INDRAMAYU, BisnisMarket.com - Kasus pembunuhan satu keluarga di Paoman, Indramayu, yang sempat menggemparkan publik pada 2025 lalu kembali menyita perhatian masyarakat. Persidangan yang berlangsung di Pengadilan Negeri Indramayu mendadak memanas usai terdakwa membuat pengakuan mengejutkan di hadapan wartawan.
Gubernur Jawa Barat, Dedi Mulyadi, bahkan turun langsung meminta penjelasan kepada kuasa hukum korban terkait perkembangan kasus yang kembali viral di media sosial tersebut.
Tragedi berdarah itu terjadi pada Rabu, 29 Agustus 2025, di wilayah Paoman, Indramayu. Lima orang dalam satu keluarga ditemukan tewas mengenaskan. Para korban yakni H. Sahroni (75), anaknya Budi (45), menantunya Euis (40), serta dua cucunya yang masih berusia 7 tahun dan 8 bulan. Jasad para korban baru ditemukan beberapa hari kemudian, tepatnya pada 1 September 2025.
Dalam proses penyelidikan, aparat kepolisian menetapkan dua tersangka, yakni Ririn Rifanto (36) dan Priyo Bagus Setiawan (30).
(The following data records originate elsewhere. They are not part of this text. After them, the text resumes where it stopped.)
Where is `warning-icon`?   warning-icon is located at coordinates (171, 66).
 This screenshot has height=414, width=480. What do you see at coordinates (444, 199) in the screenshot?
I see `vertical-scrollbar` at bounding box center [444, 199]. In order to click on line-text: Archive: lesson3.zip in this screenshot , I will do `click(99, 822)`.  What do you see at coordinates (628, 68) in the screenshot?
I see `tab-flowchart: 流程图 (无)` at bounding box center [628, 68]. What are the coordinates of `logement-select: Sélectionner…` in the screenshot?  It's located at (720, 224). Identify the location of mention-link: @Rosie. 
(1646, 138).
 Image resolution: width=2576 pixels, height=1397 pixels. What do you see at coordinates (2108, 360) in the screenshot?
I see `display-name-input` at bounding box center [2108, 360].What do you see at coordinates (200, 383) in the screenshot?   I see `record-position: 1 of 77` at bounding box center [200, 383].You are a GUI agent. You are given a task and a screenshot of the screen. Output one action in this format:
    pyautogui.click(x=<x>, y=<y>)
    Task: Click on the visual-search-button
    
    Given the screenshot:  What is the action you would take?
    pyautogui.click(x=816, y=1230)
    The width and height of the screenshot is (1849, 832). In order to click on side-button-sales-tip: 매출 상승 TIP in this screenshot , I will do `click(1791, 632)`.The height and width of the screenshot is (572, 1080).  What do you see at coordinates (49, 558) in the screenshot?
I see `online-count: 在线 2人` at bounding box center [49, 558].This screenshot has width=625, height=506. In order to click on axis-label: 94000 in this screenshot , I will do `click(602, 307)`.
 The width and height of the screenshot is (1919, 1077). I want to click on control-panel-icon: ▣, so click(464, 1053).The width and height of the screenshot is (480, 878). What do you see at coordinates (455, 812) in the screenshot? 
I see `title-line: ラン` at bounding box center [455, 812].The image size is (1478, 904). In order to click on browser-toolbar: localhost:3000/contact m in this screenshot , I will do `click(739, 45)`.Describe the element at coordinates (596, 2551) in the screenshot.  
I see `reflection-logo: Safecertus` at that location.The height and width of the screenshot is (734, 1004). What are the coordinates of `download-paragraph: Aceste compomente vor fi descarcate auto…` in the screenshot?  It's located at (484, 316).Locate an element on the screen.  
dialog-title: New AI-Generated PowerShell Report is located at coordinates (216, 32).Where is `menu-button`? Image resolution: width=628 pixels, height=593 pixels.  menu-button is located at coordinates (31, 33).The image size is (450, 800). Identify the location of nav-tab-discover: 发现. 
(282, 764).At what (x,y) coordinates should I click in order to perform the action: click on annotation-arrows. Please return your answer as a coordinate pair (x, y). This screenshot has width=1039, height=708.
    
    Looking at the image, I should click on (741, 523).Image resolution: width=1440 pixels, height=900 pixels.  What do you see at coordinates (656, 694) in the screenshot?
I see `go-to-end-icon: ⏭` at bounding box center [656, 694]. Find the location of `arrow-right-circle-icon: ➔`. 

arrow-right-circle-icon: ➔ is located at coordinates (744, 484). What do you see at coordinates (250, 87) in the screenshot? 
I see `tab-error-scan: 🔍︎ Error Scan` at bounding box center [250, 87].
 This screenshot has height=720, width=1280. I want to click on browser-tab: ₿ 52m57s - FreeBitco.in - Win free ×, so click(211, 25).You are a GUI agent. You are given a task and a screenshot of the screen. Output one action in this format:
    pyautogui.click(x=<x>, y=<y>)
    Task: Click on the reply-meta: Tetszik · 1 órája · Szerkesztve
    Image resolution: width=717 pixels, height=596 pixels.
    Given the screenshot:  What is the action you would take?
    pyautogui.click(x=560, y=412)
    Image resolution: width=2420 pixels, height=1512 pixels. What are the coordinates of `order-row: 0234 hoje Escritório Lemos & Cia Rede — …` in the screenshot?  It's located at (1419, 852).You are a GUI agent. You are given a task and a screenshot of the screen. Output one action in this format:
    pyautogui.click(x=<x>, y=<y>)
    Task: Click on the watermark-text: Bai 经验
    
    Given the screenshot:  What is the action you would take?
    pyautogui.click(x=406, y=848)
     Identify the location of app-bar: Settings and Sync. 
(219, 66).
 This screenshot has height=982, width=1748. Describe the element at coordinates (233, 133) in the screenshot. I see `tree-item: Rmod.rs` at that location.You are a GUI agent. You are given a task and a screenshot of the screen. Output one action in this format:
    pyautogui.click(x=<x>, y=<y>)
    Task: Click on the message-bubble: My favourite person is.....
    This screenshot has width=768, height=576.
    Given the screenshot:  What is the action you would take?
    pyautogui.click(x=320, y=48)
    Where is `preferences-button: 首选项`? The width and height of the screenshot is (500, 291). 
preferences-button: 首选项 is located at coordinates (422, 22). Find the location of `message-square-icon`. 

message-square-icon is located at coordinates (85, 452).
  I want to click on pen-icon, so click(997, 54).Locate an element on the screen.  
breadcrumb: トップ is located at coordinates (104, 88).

Keduanya diduga kuat sebagai pelaku pembunuhan sadis tersebut.
Namun suasana sidang berubah tegang ketika Ririn Rifanto tiba-tiba berteriak usai sidang lanjutan yang digelar pada Rabu, 29 April 2026. Di tengah kerumunan wartawan, ia membantah seluruh tuduhan yang diarahkan kepadanya.
“Saya bukan pelaku pembunuhan,” teriak Ririn sambil menyebut beberapa nama lain yang menurutnya terlibat dalam kasus tersebut.
Ia juga mengklaim mendapat tekanan hingga penyiksaan selama proses pemeriksaan sehingga terpaksa mengakui perbuatan yang disebut tidak pernah dilakukannya. Dalam momen itu, kondisi kaki Ririn yang patah turut menjadi sorotan.
Kuasa hukum terdakwa, Toni RM, sempat mencoba menghentikan petugas yang menyeret kliennya keluar ruang sidang agar tetap bisa memberikan keterangan kepada media. Situasi pun sempat memicu ketegangan di area pengadilan.
Ririn bahkan menuding cedera pada kakinya terjadi akibat tindakan aparat saat proses pemeriksaan pascapenangkapan.